Butch’s Uptown is close to about 500 new apartment and condominiums that have opened in recent years in and around the downtown. Pillsbury said the influx of new residents has drawn new businesses to the area, such as the Barking Dog Ale House, which recently opened at 77 Washington St., the site of the former George’s Restaurant and Mal’s Lounge.

The Washington Street area in the heart of downtown has what Haverhill calls its “restaurant district,’’ a series of eateries and lounges that are popular with people who live downtown, elsewhere in the city and even outside of Haverhill. The new Butch’s Uptown restaurant is several blocks away from the restaurant district, signalling that the downtown’s business growth is spreading, city officials said.

On Thursday, Gov. Deval Patrick was in Haverhill. He toured Hamel Mill Lofts and the rest of downtown, and met Samantha Petrou’s sister and mother.

“Then we walked down Essex Street and we talked about the great things happening in Haverhill,” Fiorentini said.

Radio Market first opened its doors more than 90 years ago, when Aristotle Zazopoulos and his son Andrew sold specialty Greek foods and lured customers with a radio, a rather pricey item at the time. The Zazopoulos family sold the market in the 1990s, then the property changed hands four times.

In 2005, former Highway Department employee Kevin Flaherty opened a specialty sandwich store there, then closed it six months later. Robert and Theresa Diffin bought the business in 2006 and continued to run it as a deli until December 2007, when it closed. It remained vacant since then. Samantha Petrou bought the building at an auction in August 2009.

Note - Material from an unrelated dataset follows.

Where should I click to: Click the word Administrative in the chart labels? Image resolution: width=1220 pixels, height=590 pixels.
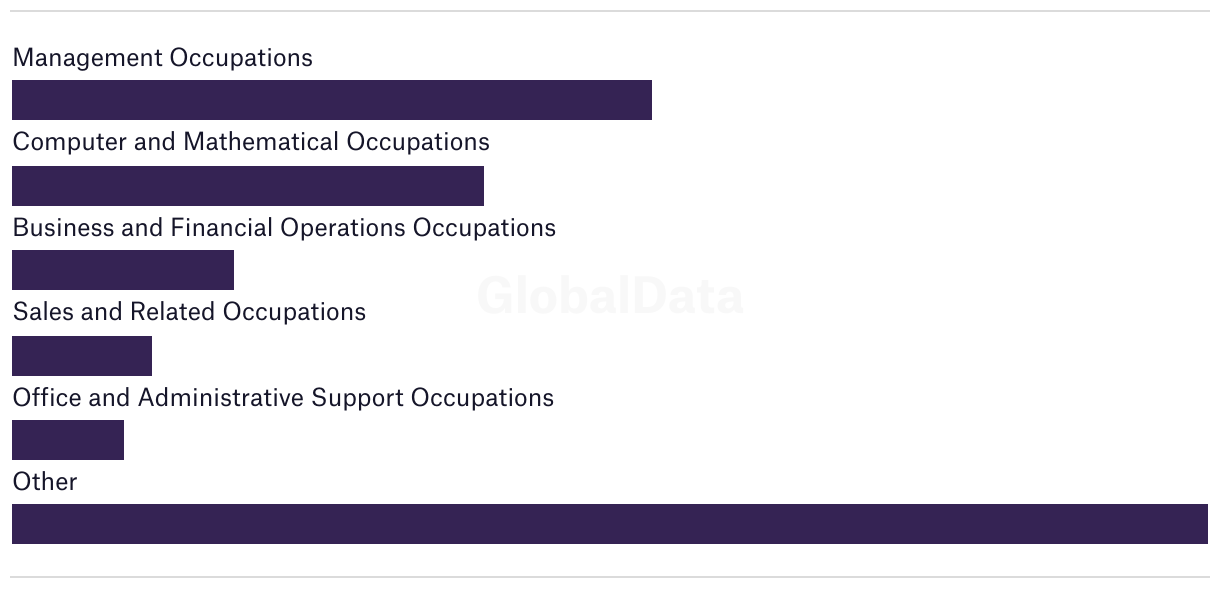click(x=221, y=398)
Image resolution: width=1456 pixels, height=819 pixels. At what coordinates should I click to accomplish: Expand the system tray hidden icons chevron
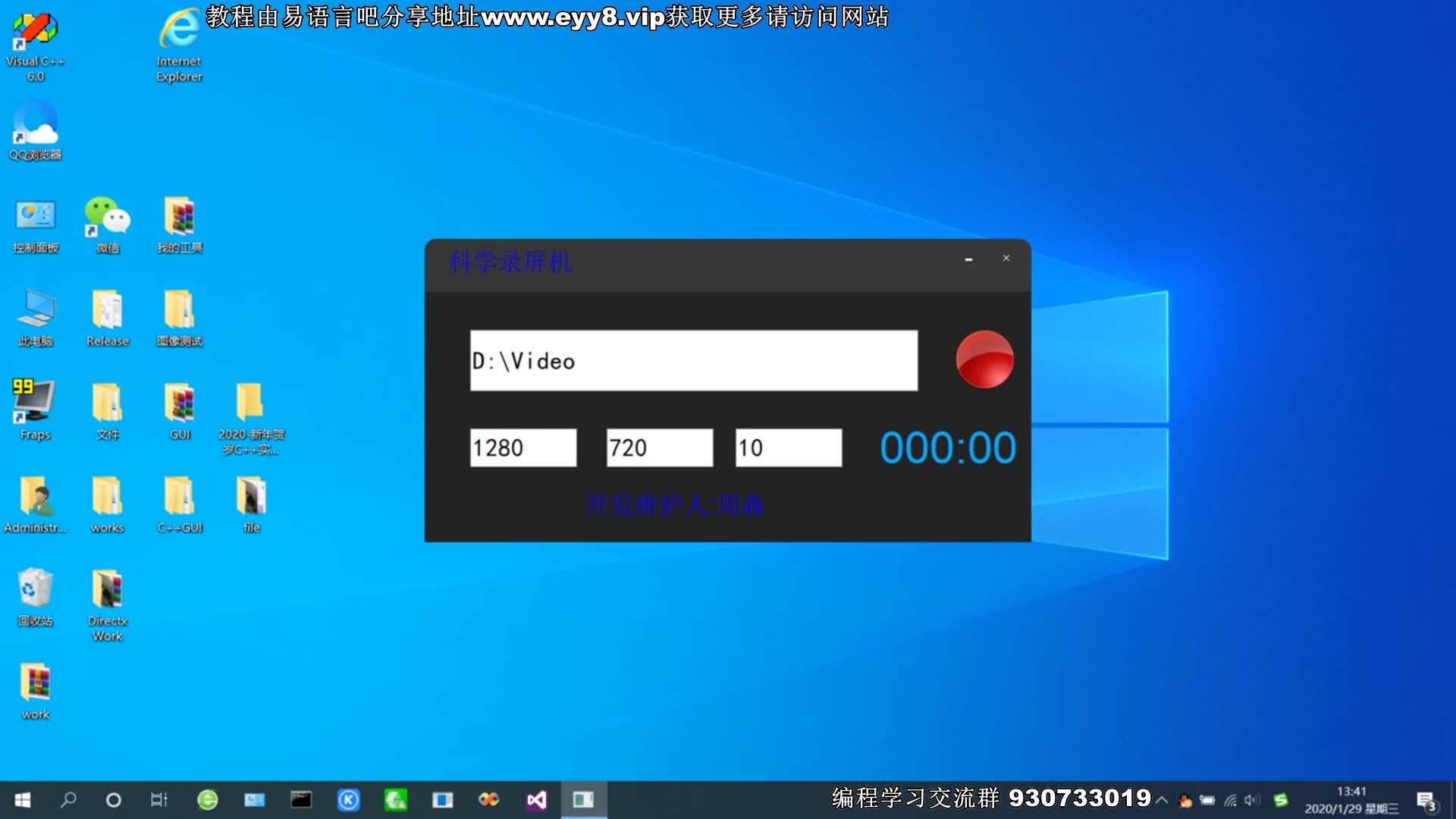click(x=1162, y=800)
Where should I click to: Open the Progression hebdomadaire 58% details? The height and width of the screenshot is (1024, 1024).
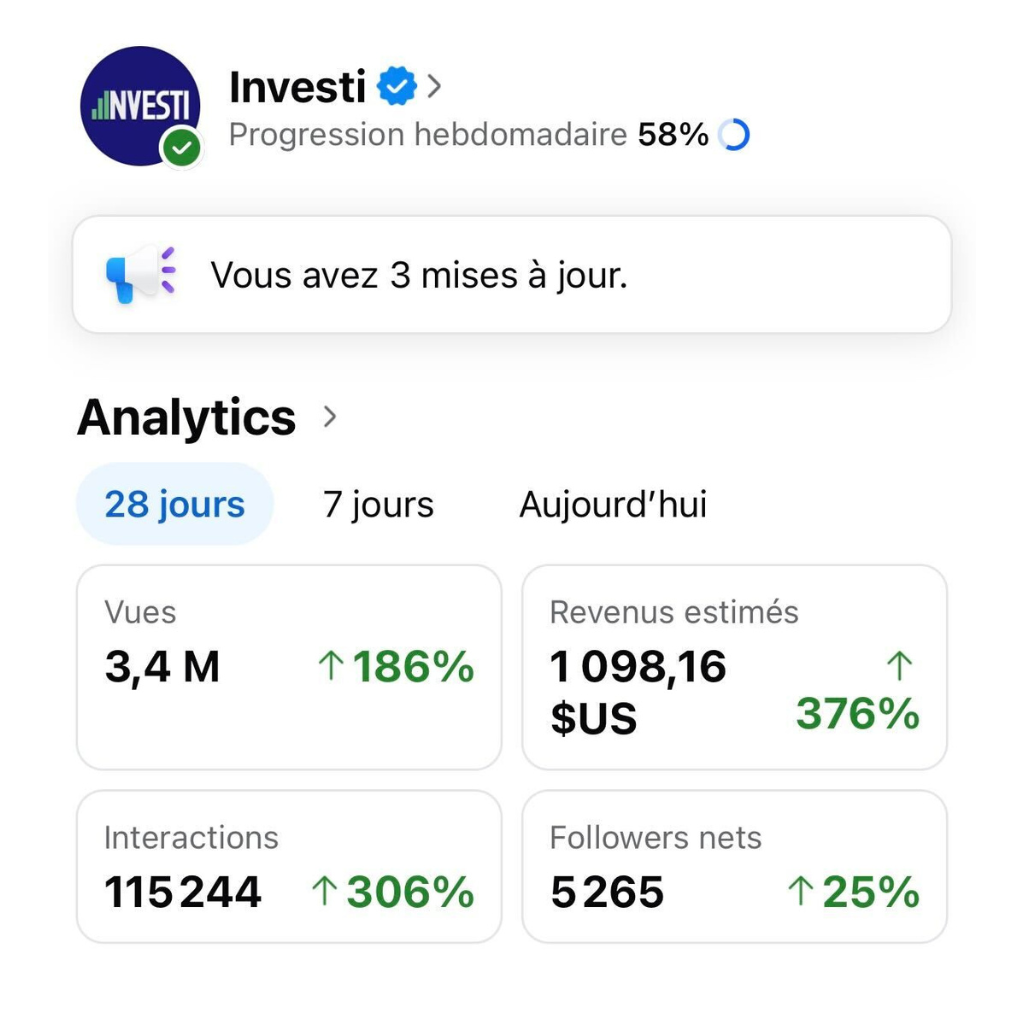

“At the time of the auction, the Hamel Mill Lofts (apartment complex) were nearly completed and I wanted to add a great, family neighborhood restaurant right outside the front door of all the people who were moving into the area,” Samantha Petrou said. “Then the area really started developing and I’m so glad it did.”

Interior demolition work at the old Radio Market began in 2010 in preparation for rebuilding. Then in February 2011 the roof collapsed, setting the project back.

“Once the roof collapsed, the renovations became much more expensive that we’d originally planned,” Samantha Petrou said. “Fortunately we got help from Lambert Roofing and Lowell Five (Bank) as we had to completely rebuild.”

“To take a building that has been vacant a number of years and populate it with a great new business is very exciting,” Pillsbury said. “We’ve seen a new restaurant with the Barking Dog replacing Georges, and now we have Butch’s Uptown.”